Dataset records
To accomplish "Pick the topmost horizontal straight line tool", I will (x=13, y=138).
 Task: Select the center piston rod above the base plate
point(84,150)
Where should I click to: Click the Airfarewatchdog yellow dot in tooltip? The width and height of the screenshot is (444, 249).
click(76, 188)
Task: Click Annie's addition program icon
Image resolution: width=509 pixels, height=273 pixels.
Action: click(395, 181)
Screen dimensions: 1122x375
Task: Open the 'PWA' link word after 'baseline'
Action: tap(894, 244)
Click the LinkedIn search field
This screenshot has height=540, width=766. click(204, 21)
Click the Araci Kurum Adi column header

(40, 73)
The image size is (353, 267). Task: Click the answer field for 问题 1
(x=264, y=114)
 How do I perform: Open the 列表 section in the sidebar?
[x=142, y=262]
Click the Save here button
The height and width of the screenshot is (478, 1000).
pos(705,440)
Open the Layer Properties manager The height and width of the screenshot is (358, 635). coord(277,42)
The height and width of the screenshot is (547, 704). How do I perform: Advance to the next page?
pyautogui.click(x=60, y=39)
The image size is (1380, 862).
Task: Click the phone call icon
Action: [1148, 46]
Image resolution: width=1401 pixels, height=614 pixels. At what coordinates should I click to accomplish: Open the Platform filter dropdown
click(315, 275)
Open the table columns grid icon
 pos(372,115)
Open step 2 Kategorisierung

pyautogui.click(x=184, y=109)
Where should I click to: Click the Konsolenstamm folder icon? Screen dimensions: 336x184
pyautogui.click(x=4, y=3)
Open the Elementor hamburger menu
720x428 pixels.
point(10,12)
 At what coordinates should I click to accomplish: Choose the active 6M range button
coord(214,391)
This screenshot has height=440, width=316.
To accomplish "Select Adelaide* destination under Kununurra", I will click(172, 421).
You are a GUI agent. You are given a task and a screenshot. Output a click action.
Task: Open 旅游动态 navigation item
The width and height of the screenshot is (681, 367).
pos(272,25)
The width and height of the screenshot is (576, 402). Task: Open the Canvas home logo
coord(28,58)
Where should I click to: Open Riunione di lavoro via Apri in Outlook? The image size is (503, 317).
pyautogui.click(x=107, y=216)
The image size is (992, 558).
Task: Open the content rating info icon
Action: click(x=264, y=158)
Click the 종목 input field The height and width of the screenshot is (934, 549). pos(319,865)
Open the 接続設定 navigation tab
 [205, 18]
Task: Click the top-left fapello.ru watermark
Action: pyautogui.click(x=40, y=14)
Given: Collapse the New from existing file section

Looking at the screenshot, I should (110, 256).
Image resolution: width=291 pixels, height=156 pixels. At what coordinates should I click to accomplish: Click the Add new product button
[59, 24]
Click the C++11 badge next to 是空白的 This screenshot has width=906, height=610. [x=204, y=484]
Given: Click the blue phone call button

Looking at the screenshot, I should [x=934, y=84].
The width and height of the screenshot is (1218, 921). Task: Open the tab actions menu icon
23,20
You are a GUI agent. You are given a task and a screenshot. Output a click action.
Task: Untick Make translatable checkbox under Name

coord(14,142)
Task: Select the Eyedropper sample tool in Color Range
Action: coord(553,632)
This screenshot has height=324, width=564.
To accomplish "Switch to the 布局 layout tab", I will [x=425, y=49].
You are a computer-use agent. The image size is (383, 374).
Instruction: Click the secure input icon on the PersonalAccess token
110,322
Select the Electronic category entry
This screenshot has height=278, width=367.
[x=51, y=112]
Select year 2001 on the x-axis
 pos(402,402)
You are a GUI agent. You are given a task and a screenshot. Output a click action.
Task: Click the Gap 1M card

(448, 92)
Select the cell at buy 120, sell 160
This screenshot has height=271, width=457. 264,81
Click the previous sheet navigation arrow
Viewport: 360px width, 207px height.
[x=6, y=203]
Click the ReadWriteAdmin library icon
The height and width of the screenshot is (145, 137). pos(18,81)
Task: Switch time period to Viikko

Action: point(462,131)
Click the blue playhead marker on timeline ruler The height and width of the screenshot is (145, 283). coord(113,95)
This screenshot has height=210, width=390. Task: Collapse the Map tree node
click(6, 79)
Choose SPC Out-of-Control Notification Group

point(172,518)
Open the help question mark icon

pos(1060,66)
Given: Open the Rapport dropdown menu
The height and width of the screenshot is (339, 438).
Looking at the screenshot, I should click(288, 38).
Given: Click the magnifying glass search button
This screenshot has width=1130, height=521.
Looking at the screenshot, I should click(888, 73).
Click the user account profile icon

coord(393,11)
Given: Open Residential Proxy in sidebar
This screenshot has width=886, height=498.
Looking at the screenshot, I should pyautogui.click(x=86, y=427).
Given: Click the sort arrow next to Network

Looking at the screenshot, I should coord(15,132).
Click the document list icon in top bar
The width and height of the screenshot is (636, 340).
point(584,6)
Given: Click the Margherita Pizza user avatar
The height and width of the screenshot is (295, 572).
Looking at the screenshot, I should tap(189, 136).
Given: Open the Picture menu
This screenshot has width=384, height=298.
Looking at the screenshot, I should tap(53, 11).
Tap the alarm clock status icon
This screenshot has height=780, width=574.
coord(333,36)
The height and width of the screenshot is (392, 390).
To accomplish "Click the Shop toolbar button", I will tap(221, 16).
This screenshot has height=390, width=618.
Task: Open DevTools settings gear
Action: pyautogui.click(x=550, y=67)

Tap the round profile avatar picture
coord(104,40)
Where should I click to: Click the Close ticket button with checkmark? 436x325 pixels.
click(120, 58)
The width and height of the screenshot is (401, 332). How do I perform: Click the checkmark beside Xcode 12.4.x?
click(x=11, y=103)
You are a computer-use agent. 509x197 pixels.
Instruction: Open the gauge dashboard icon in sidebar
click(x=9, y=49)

§ **WHAT YOU SHOULD DO**
Would you show every line in the data above that contains the string "computer"?

§ **RESPONSE TO THIS TASK**
You are a computer-use agent. The image size is (383, 374).
You are a computer-use agent. 509x197 pixels.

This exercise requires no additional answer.